Anatomy and Tumor Location as a Basis for Precision Treatment

TME is a standard surgical technique for treatment of rectal cancer. It is a fine dissection of the mesorectal envelope containing the tumor together with all of the surrounding fatty tissue that contains lymph nodes and blood vessels. Dissection is along the avascular plane between the presacral and mesorectal fascia and thus preserves the sacral vessels and hypogastric nerves.

Understanding the rectal and pelvic anatomy is complex, yet it is the basis for successful (surgical) treatment of rectal cancer. The transition from the sigmoid to the rectum is marked by the coalescence of taeniae coli, the loss of appendices epiploicae, and fusion of the surgical mesocolon approximately at the level of the sacral promontory, or 15 cm from the anal verge [3, 4]. Somatometric differences make the formulation of the rectal borders by metrics or anatomical landmarks rather difficult. The definition of the distal end of the rectum is equally vague and therefore it is suggested to include the tumor location with respect to the puborectalis sling, the dentate line, and the anal verge as preoperative diagnostic parameters to plan the surgical approach [3]. The rectum exhibits a unique pattern regarding its peritoneal cover in which its upper third is usually covered anteriorly and at its sides, the middle only anteriorly, while the lower part is subperitoneal [5]. The rectum is surrounded by the mesorectum in which vessels, nerves, and locoregional lymph nodes are embedded. The mesorectal fascia covers the rectum almost universally, except from the lower posterior aspect below the rectosacral fascia, where is difficult to divide it from the rectal wall [6]. Most posterior to the mesorectum lies the presacral fascia, which covers the sacral bone and its venous plexus and extends to the pelvic floor to cover the proctococcygeus muscle [7, 8]. Ventrally to the presacral fascia lies the dual-lamella parietal pelvic fascia surrounding the hypogastric and pelvic splanchnic nerves [9]. At the level of the levator ani muscle it fuses with the presacral fascia.

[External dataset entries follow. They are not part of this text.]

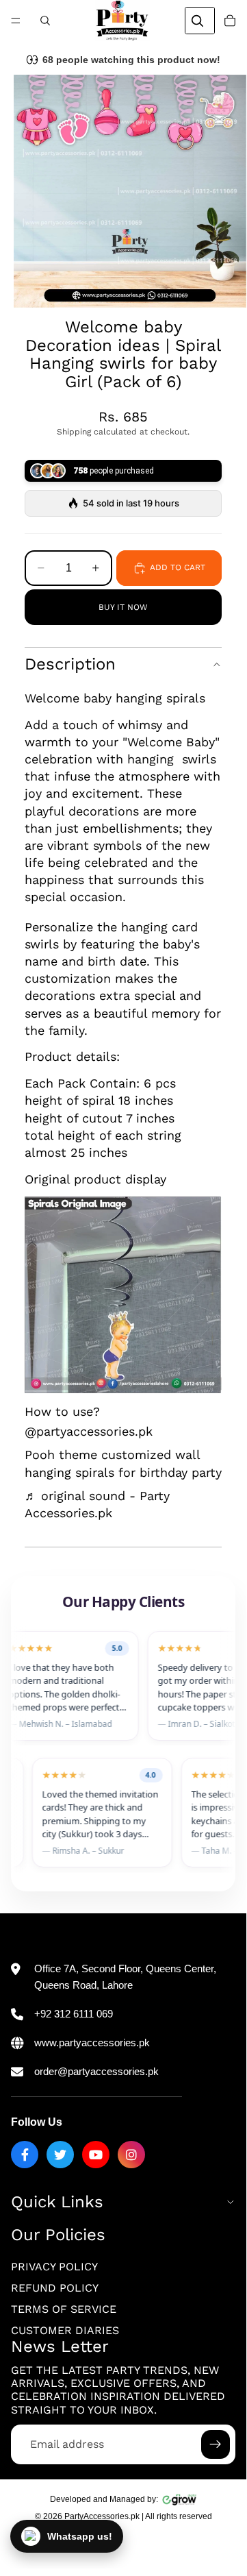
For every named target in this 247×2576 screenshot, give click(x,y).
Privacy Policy (54, 2266)
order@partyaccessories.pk (96, 2071)
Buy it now (123, 607)
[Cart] (230, 20)
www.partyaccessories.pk (92, 2042)
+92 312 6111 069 (73, 2014)
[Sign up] (215, 2444)
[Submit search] (197, 20)
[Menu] (15, 20)
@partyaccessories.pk (89, 1431)
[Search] (45, 20)
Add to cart (177, 567)
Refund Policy (55, 2287)
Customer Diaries (65, 2330)
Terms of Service (63, 2309)
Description (70, 664)
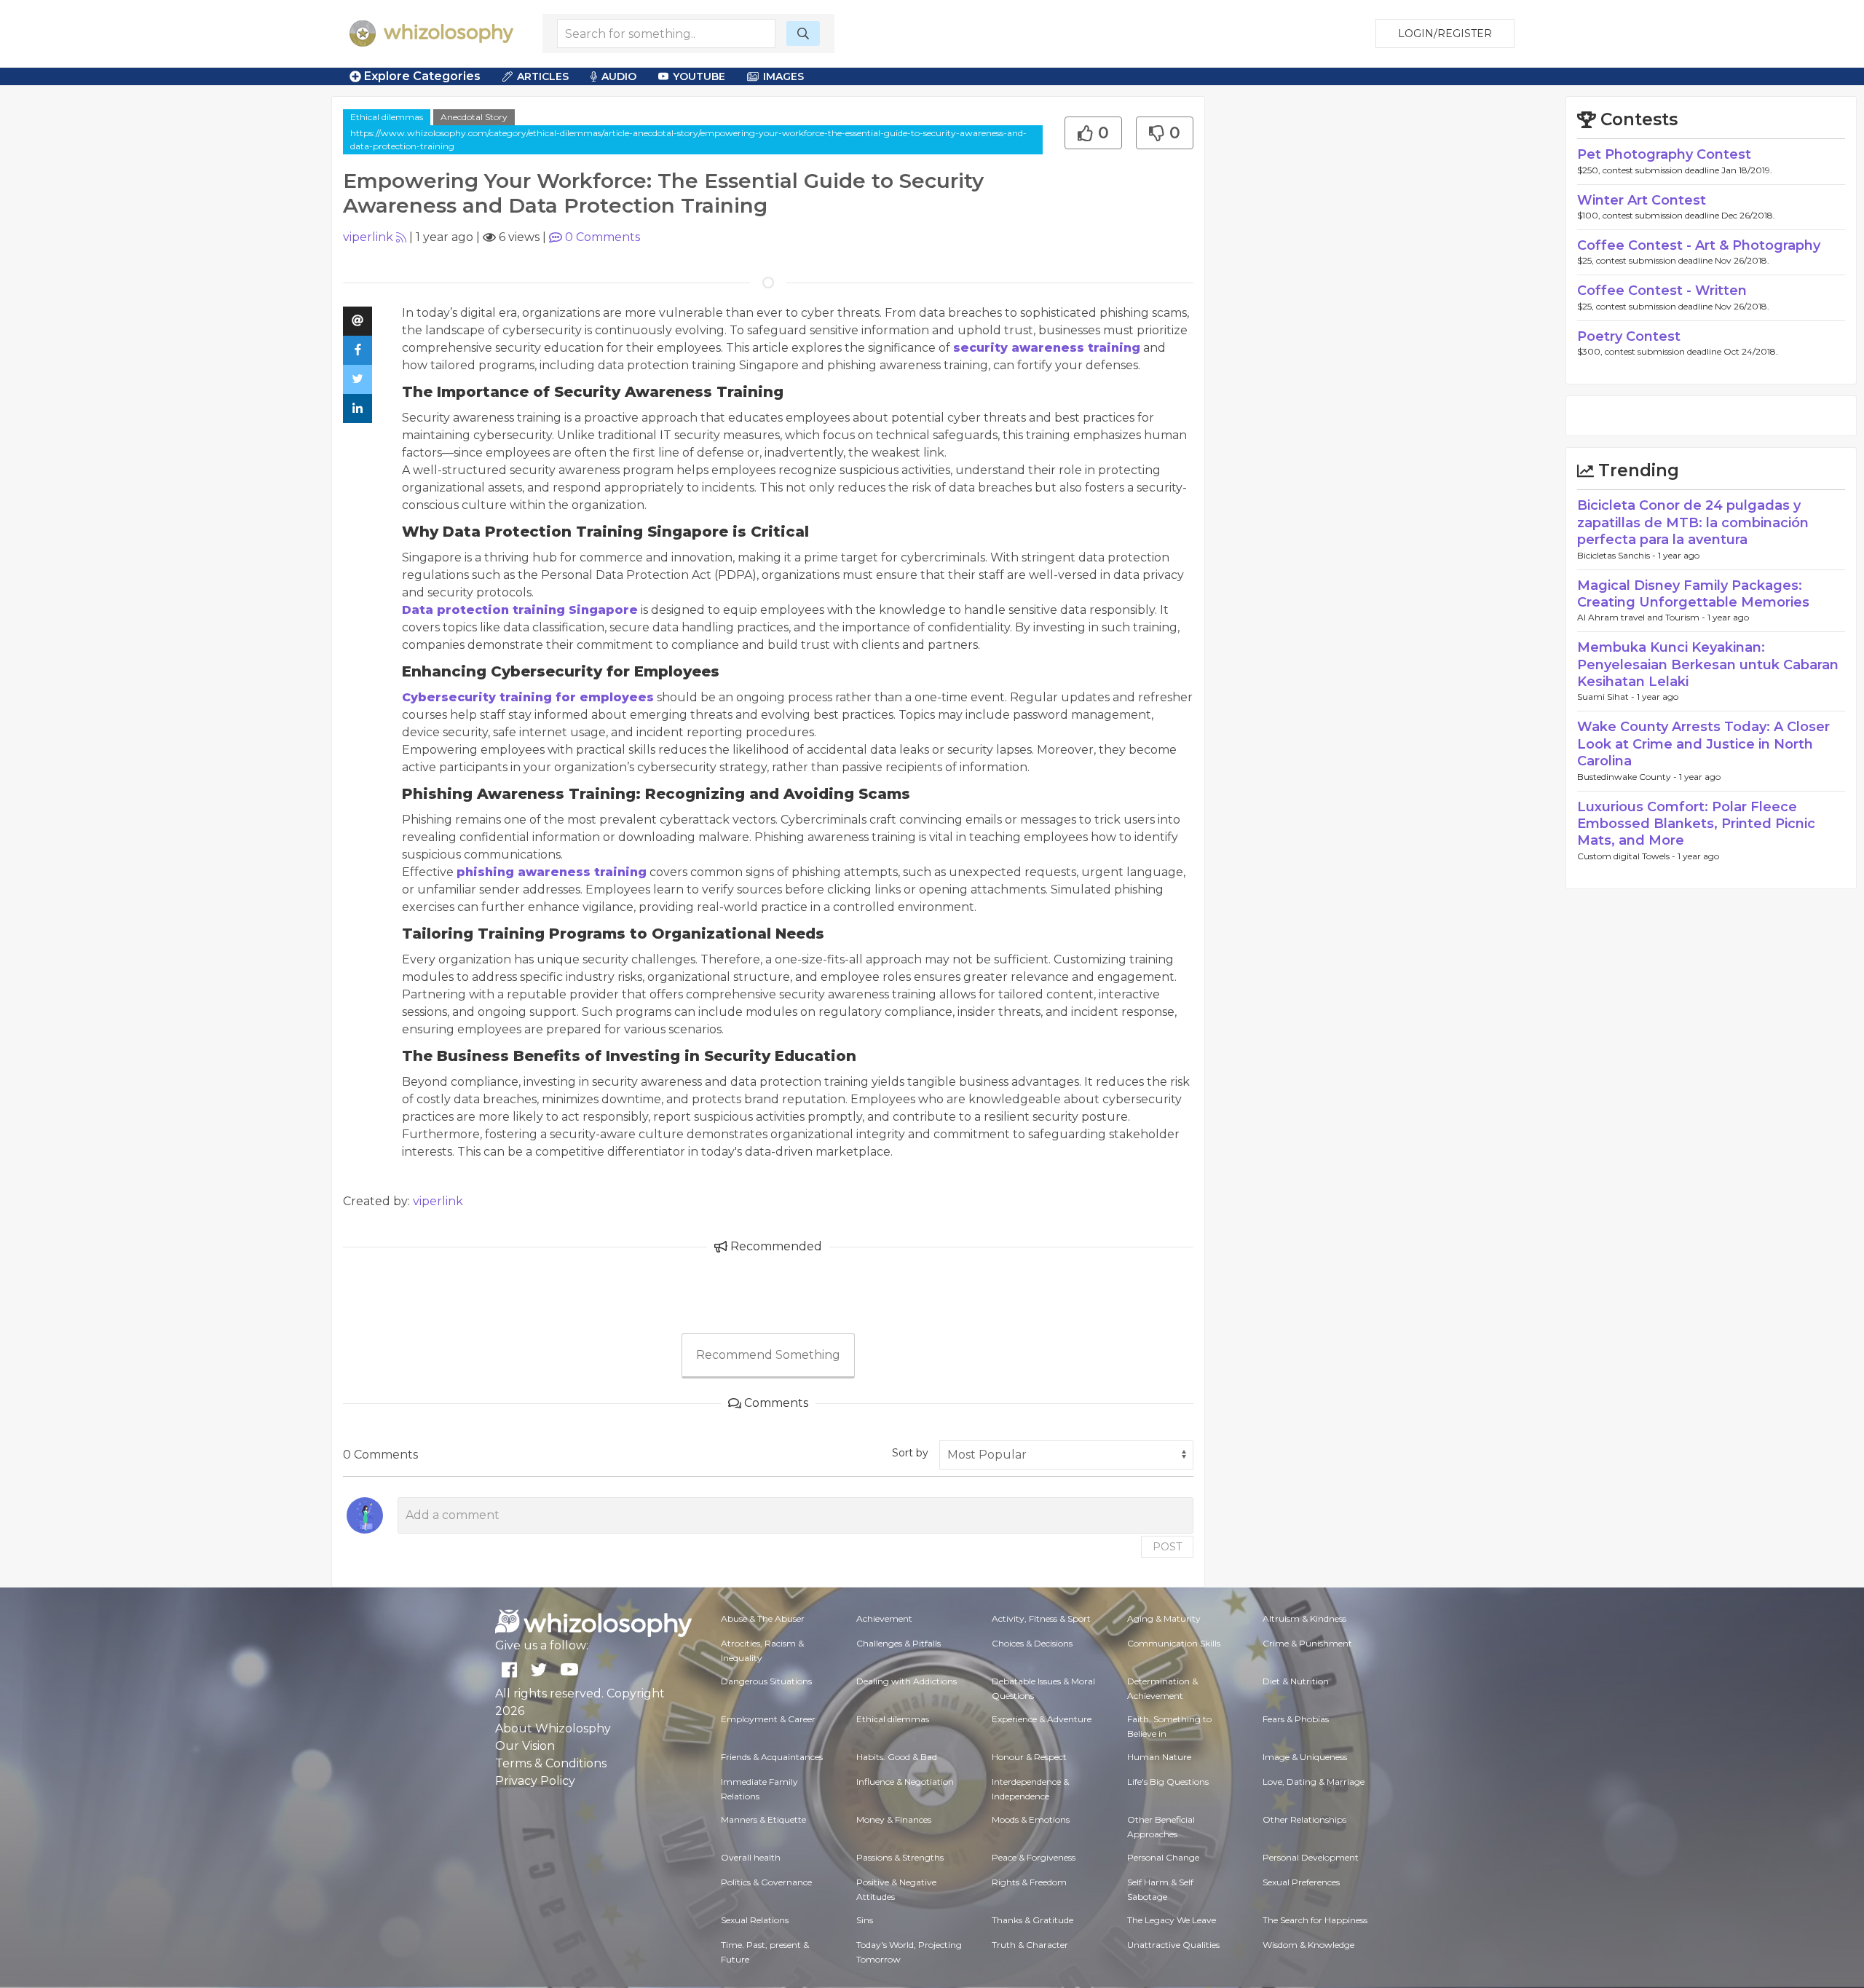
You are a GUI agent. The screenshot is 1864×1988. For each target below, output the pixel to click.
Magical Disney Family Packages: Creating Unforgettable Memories (1693, 593)
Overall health (751, 1857)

The rectosacral fascia (Waldeyer's fascia) is found on the posteroinferior side of the rectum and it is a thickening of the presacral fascia that descends to meet the mesorectal fascia about 3–5 cm from the anorectal junction [9, 10] and represents the anchorage of the rectum with the sacral bone to allow motility [6, 11]. On the ventral side is the rectoprostatic fascia (Denonvillier fascia) [12]. Inside this fascia, nerve fibers from the hypogastric nerve and small vessels leading to the prostate and male genital organs are located.

Knowledge of the pelvic anatomy and preoperative analysis of the high-resolution pelvic MRI are inevitable for the surgical approach. It is necessary to have a precise understanding of the proximal border of the rectum and the relationship between the tumor location and the anterior peritoneal reflection. Anterior rectal tumors located at or above the anterior peritoneal reflection and invading the peritoneum are at a great risk of intraperitoneal spread [13]. In the MERCURY study it was shown that involvement of the anterior peritoneal reflection or the serosa of the intraperitoneal rectum by the tumor is a risk factor for a poor prognosis [3]. The posterior dissection line should separate the mesorectum from the parietal fascia. On the ventral side dissection is close to the Denonviller fascia or the rectogenital septum with a threat to small nerve fibers and the vessels that are sheathed in it.

Surgical Strategies in the Treatment of Rectal Cancers

The goal of surgery for rectal cancer is to achieve optimal survival and a low risk of local recurrence while maintaining defecation and urogenital function. This can be achieved by either a radical surgical approach or an organ-sparing approach, depending on many factors including preoperative staging of the tumor.

Radical Surgical Approach

In this approach complete excision of the tumor and the surrounding mesorectum (TME) is conducted with a tumor-free margin. This surgical strategy is the greatest effect on recurrence and overall survival [14]. TME in which the primary tumor is resected along the embryological fascial planes with all of the associated lymphatics remains the gold standard for curative resection [15]. In a subset of patients with tumor invasion of the anal sphincter complex, an abdominoperineal resection needs to be applied. To achieve low anterior rectal resection with TME, open, laparoscopic, hand-assisted, robotic, and transanal approaches are feasible. As long as TME is performed, low local recurrence rates can be achieved in both open and minimally invasive approaches [16, 17, 18, 19, 20]. Oncologic long-term analysis found no statistically significant differences between laparotomy and laparoscopy [21, 22]. Application of robotics-assisted low anterior rectal resection with TME results in oncologic outcomes comparable to those of other approaches [23].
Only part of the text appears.